EXERCISE DETAILS:
Set down a faithful copy of every record below, with no images.

*** Opening DATA FOR PROCESSING ***

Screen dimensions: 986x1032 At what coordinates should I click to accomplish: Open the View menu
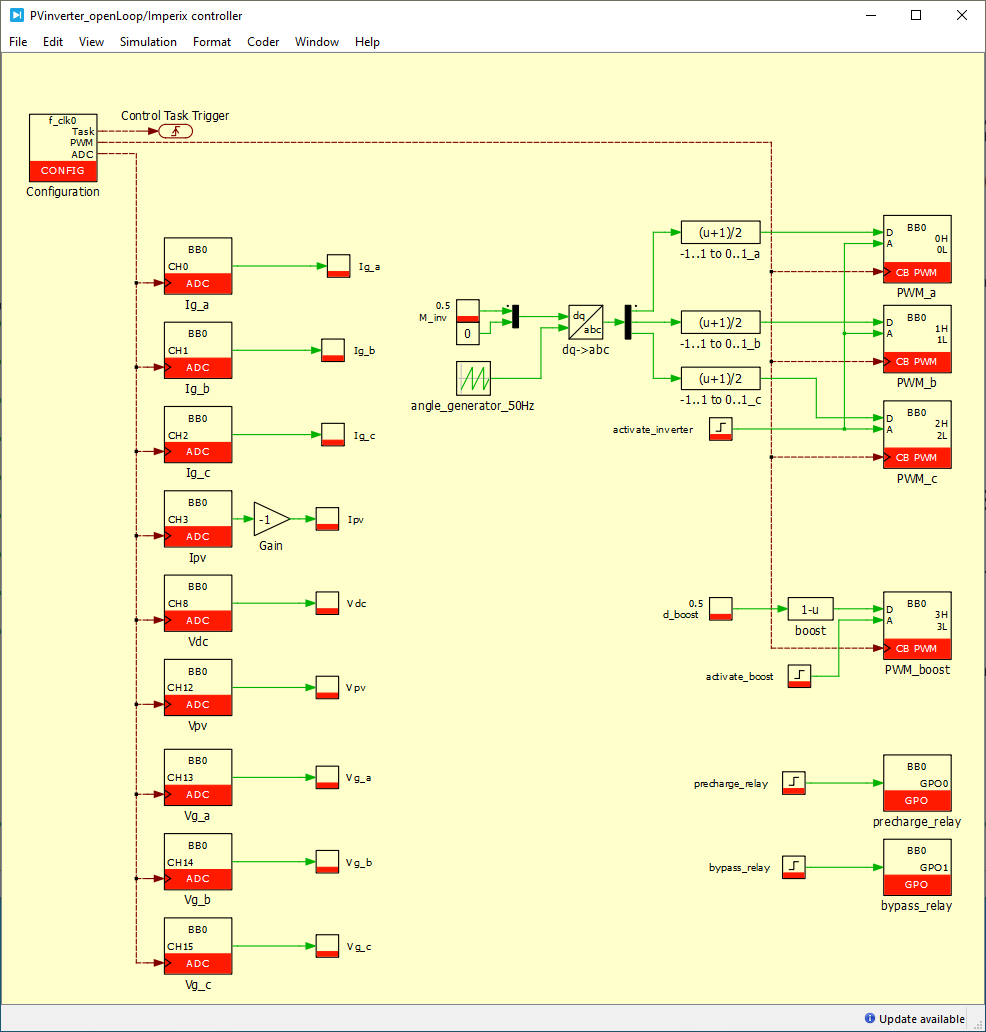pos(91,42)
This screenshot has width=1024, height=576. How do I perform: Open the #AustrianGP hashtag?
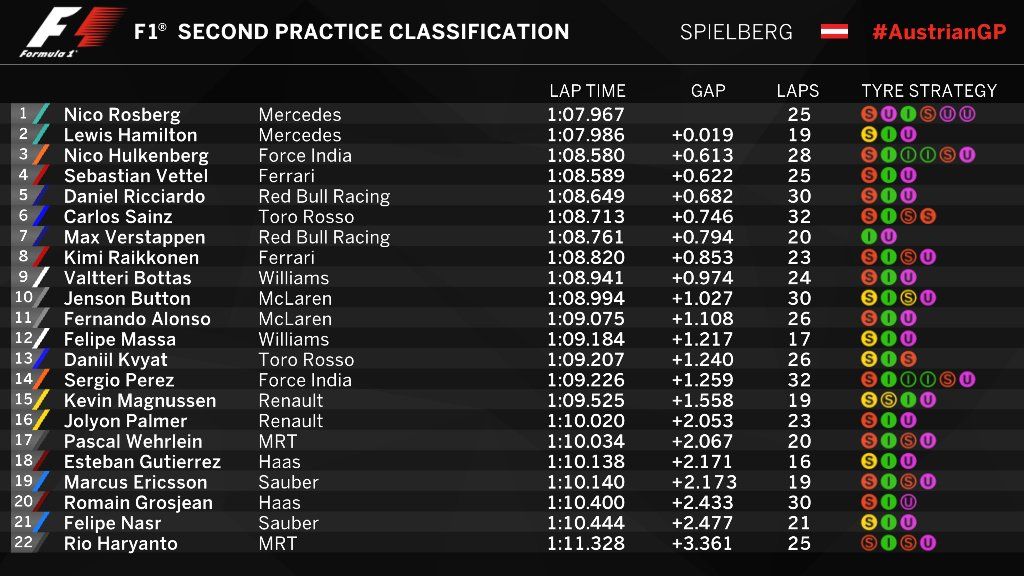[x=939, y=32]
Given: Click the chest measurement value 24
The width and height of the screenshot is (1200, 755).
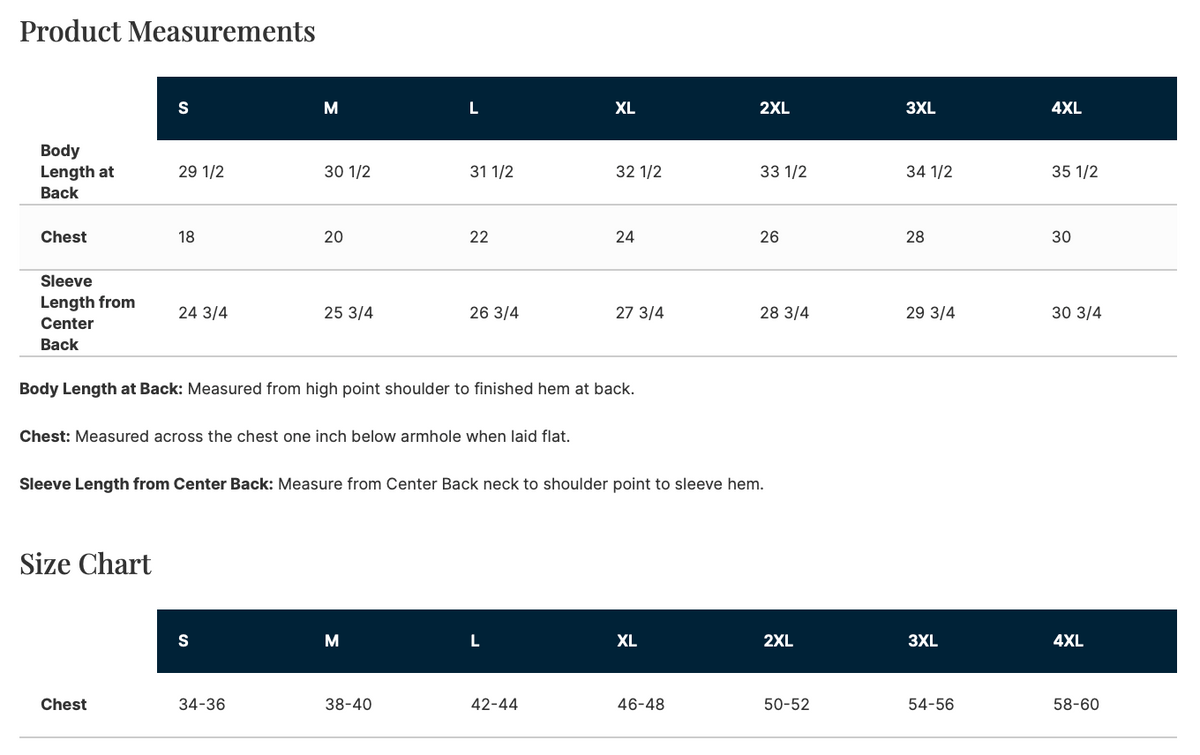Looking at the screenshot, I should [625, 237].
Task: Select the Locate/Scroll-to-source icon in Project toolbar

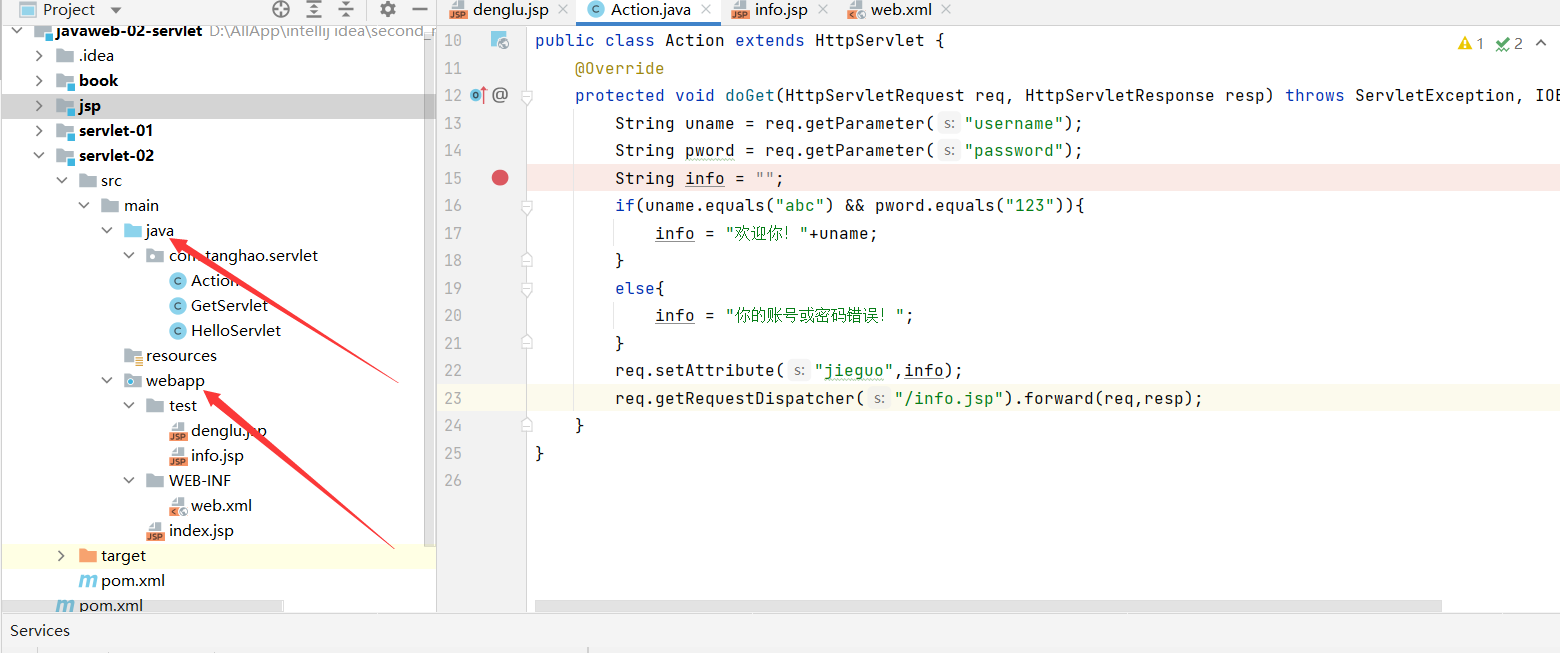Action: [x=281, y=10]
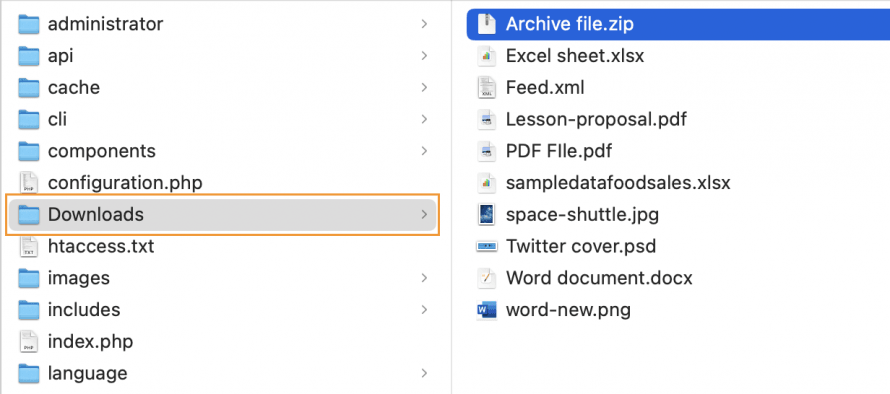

*** Closing DATA FOR PROCESSING ***

TASK ANSWER:
Screen dimensions: 986x1032 At what coordinates should I click to accomplish: Open the View menu
pos(91,42)
This screenshot has width=1024, height=576. How do I perform: Open the #AustrianGP hashtag?
[x=939, y=32]
Given: Click the chest measurement value 24
The width and height of the screenshot is (1200, 755).
Looking at the screenshot, I should [625, 237].
Task: Select the Locate/Scroll-to-source icon in Project toolbar

Action: [x=281, y=10]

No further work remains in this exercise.